Er stellte sich vor, was er alles mit ihr und für sie machen wollte, wenn sie nur wieder da wäre. Es gab einiges, das bei ihnen in der letzten Zeit zu kurz gekommen war, und er wusste insbesondere um ein paar Wünsche, die sie sich seit Längerem sehnlichst erfüllen wollte. Ein Opernbesuch gehörte dazu, ein Kurztrip nach Madrid und ein Urlaub mit den Mädchen am Meer. Sie hatten seit zwei Jahren keinen gemeinsamen Urlaub mehr gemacht, weil sie beide beruflich zu eingespannt gewesen waren. Weil immer etwas anderes Priorität gehabt hatte. Er hatte sich dabei ertappt, dass er im Internet das Programm der Hamburgischen Staatsoper durchforstet und nach Luxushotels in Florida gesucht hatte, und er war sich kindisch vorgekommen, als er begriffen hatte, was er tat. Aber letztlich war es im Grunde nichts anderes als das, was auch die Mädchen machten. Sie malten Bilder für Valerie, jeden Tag eins, und sammelten sie in einer Mappe, die sie ihr schenken wollten, wenn sie wieder bei ihnen war. »Damit Mama weiß, was in der Zwischenzeit alles zu Hause passiert ist«, hatte ihm Leonie ernst erklärt. Es ging nicht mehr darum, ob Valerie nach Hause kam, nur noch wann. Den Gedanken, dass sie sie vielleicht niemals wiedersehen würden, ließ keiner von ihnen zu.
* * *
Eric Mayer schritt über das Rollfeld von Cluj-Napoca und dachte an seinen letzten Auslandsauftrag. Er hatte die Koordination der deutschen nachrichtendienstlichen Aktivitäten in Afghanistan übernommen und agierte von der Botschaft in Kabul aus, als drei deutsche Ingenieure, die für eine deutsche Firma bei einem Straßenbauprojekt tätig waren, im Norden des Landes entführt worden waren.

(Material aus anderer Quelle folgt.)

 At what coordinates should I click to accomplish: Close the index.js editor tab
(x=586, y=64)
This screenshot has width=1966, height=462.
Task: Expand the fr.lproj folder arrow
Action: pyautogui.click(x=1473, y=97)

Er war drei Tage im Gebirge in der Grenzregion zu Pakistan unterwegs gewesen, um sich mit dem verantwortlichen Stammesfürsten zu treffen, für den die Entführung neben dem finanziellen Aspekt vor allem die Chance bot, international Gehör zu finden und Aufmerksamkeit zu erhalten für die Probleme in der Region, die unter der korrupten Führung Kabuls, dem Bombardement der Amerikaner und der Knechtschaft der Taliban zerbrach. Der Treffpunkt war von Seiten des Afghanen immer wieder verlegt worden, und Mayer war durch unzählige Bergdörfer gekommen, in denen Menschen unter schwierigsten Bedingungen lebten und immer wieder aufbauten, was zerstört worden war. Es waren langwierige und zähe Verhandlungen gewesen, unzählige Telefonate über das Satellitentelefon mit dem Auswärtigen Amt, der deutschen Botschaft und Vertretern der deutschen Firma. Die Männer waren völlig überfordert gewesen und in Gedanken nur bei ihren Familien, getrieben von der Angst, sie nie wiederzusehen. Mayer hatte sich damals ernsthaft gefragt, ob irgendjemand diese Männer vor ihrem Einsatz außer mit exorbitanten Gehältern und Vorschusszahlungen auf die real existierenden Gefahren vorbereitet hatte, denen sie sich unter Umständen stellen mussten. Er hatte wenig Mitleid mit ihnen gehabt.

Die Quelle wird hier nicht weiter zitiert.